BRIEF
Each entry below is to be transcribed exactly.

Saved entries

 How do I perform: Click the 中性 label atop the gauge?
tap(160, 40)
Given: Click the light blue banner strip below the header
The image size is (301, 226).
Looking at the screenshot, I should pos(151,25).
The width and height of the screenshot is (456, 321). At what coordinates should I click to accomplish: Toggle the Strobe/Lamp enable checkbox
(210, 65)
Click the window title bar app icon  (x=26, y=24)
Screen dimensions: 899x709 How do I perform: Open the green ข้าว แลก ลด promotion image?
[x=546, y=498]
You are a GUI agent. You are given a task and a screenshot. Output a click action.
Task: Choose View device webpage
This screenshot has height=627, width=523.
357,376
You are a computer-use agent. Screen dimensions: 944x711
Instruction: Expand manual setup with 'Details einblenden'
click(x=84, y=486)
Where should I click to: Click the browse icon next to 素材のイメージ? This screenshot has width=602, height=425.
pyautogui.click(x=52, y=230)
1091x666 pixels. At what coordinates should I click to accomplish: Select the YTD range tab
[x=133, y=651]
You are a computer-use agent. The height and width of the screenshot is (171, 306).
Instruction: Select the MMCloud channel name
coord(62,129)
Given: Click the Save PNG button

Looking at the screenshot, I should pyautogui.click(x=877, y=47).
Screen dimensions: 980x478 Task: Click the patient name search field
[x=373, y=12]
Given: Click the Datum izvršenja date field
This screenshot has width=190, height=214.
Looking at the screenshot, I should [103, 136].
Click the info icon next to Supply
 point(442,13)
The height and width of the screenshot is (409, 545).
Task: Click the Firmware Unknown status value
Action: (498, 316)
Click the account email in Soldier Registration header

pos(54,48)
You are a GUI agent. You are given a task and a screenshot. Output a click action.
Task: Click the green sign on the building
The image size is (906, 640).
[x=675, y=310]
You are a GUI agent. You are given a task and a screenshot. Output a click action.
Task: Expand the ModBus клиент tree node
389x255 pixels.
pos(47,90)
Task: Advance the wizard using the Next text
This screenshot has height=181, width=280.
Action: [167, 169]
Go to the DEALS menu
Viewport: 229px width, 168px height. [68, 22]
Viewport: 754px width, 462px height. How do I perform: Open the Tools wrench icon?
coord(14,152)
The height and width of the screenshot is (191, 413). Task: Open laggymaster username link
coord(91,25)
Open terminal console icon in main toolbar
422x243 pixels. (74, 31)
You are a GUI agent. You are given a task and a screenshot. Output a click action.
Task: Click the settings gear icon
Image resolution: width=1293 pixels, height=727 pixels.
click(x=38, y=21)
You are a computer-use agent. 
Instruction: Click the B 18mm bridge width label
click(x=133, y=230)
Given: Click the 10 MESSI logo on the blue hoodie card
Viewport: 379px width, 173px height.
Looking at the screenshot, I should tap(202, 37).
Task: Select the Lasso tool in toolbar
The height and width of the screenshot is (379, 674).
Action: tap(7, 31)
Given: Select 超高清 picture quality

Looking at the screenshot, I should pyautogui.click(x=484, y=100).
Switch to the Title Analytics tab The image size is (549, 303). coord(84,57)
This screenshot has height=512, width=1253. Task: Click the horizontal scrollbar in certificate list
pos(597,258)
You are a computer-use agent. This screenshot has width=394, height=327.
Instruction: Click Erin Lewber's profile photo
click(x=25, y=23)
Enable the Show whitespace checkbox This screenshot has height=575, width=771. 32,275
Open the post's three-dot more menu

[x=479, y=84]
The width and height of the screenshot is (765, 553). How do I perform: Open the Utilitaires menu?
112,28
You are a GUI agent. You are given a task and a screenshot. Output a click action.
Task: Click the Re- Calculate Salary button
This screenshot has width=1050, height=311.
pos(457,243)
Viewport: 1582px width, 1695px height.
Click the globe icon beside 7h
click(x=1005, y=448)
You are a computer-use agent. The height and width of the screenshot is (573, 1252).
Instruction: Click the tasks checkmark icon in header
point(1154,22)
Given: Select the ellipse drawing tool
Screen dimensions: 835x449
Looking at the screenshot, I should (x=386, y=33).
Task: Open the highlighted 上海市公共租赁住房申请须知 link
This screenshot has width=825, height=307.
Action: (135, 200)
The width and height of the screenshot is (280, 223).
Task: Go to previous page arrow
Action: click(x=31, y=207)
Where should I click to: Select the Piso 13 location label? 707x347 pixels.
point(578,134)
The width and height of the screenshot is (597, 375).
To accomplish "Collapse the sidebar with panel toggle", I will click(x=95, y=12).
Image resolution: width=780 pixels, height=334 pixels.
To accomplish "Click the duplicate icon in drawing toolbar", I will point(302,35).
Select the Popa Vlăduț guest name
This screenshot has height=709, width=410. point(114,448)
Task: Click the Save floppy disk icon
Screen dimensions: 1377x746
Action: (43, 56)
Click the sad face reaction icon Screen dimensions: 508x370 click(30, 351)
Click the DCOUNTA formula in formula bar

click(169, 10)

COMPLETED EXERCISE
 How do I perform: Click the 中性 label atop the gauge?
tap(160, 40)
Given: Click the light blue banner strip below the header
The image size is (301, 226).
Looking at the screenshot, I should pos(151,25).
The width and height of the screenshot is (456, 321). At what coordinates should I click to accomplish: Toggle the Strobe/Lamp enable checkbox
(210, 65)
Click the window title bar app icon  (x=26, y=24)
Screen dimensions: 899x709 How do I perform: Open the green ข้าว แลก ลด promotion image?
[x=546, y=498]
You are a GUI agent. You are given a task and a screenshot. Output a click action.
Task: Choose View device webpage
This screenshot has height=627, width=523.
357,376
You are a computer-use agent. Screen dimensions: 944x711
Instruction: Expand manual setup with 'Details einblenden'
click(x=84, y=486)
Where should I click to: Click the browse icon next to 素材のイメージ? This screenshot has width=602, height=425.
pyautogui.click(x=52, y=230)
1091x666 pixels. At what coordinates should I click to accomplish: Select the YTD range tab
[x=133, y=651]
You are a computer-use agent. The height and width of the screenshot is (171, 306).
Instruction: Select the MMCloud channel name
coord(62,129)
Given: Click the Save PNG button

Looking at the screenshot, I should pyautogui.click(x=877, y=47).
Screen dimensions: 980x478 Task: Click the patient name search field
[x=373, y=12]
Given: Click the Datum izvršenja date field
This screenshot has width=190, height=214.
Looking at the screenshot, I should [103, 136].
Click the info icon next to Supply
 point(442,13)
The height and width of the screenshot is (409, 545).
Task: Click the Firmware Unknown status value
Action: (498, 316)
Click the account email in Soldier Registration header

pos(54,48)
You are a GUI agent. You are given a task and a screenshot. Output a click action.
Task: Click the green sign on the building
The image size is (906, 640).
[x=675, y=310]
You are a GUI agent. You are given a task and a screenshot. Output a click action.
Task: Expand the ModBus клиент tree node
389x255 pixels.
pos(47,90)
Task: Advance the wizard using the Next text
This screenshot has height=181, width=280.
Action: [167, 169]
Go to the DEALS menu
Viewport: 229px width, 168px height. [68, 22]
Viewport: 754px width, 462px height. How do I perform: Open the Tools wrench icon?
coord(14,152)
The height and width of the screenshot is (191, 413). Task: Open laggymaster username link
coord(91,25)
Open terminal console icon in main toolbar
422x243 pixels. (74, 31)
You are a GUI agent. You are given a task and a screenshot. Output a click action.
Task: Click the settings gear icon
Image resolution: width=1293 pixels, height=727 pixels.
click(x=38, y=21)
You are a computer-use agent. 
Instruction: Click the B 18mm bridge width label
click(x=133, y=230)
Given: Click the 10 MESSI logo on the blue hoodie card
Viewport: 379px width, 173px height.
Looking at the screenshot, I should tap(202, 37).
Task: Select the Lasso tool in toolbar
The height and width of the screenshot is (379, 674).
Action: tap(7, 31)
Given: Select 超高清 picture quality

Looking at the screenshot, I should pyautogui.click(x=484, y=100).
Switch to the Title Analytics tab The image size is (549, 303). coord(84,57)
This screenshot has height=512, width=1253. Task: Click the horizontal scrollbar in certificate list
pos(597,258)
You are a computer-use agent. This screenshot has width=394, height=327.
Instruction: Click Erin Lewber's profile photo
click(x=25, y=23)
Enable the Show whitespace checkbox This screenshot has height=575, width=771. 32,275
Open the post's three-dot more menu

[x=479, y=84]
The width and height of the screenshot is (765, 553). How do I perform: Open the Utilitaires menu?
112,28
You are a GUI agent. You are given a task and a screenshot. Output a click action.
Task: Click the Re- Calculate Salary button
This screenshot has width=1050, height=311.
pos(457,243)
Viewport: 1582px width, 1695px height.
Click the globe icon beside 7h
click(x=1005, y=448)
You are a computer-use agent. The height and width of the screenshot is (573, 1252).
Instruction: Click the tasks checkmark icon in header
point(1154,22)
Given: Select the ellipse drawing tool
Screen dimensions: 835x449
Looking at the screenshot, I should (x=386, y=33).
Task: Open the highlighted 上海市公共租赁住房申请须知 link
This screenshot has width=825, height=307.
Action: (135, 200)
The width and height of the screenshot is (280, 223).
Task: Go to previous page arrow
Action: click(x=31, y=207)
Where should I click to: Select the Piso 13 location label? 707x347 pixels.
point(578,134)
The width and height of the screenshot is (597, 375).
To accomplish "Collapse the sidebar with panel toggle", I will click(x=95, y=12).
Image resolution: width=780 pixels, height=334 pixels.
To accomplish "Click the duplicate icon in drawing toolbar", I will point(302,35).
Select the Popa Vlăduț guest name
This screenshot has height=709, width=410. point(114,448)
Task: Click the Save floppy disk icon
Screen dimensions: 1377x746
Action: (43, 56)
Click the sad face reaction icon Screen dimensions: 508x370 click(30, 351)
Click the DCOUNTA formula in formula bar

click(169, 10)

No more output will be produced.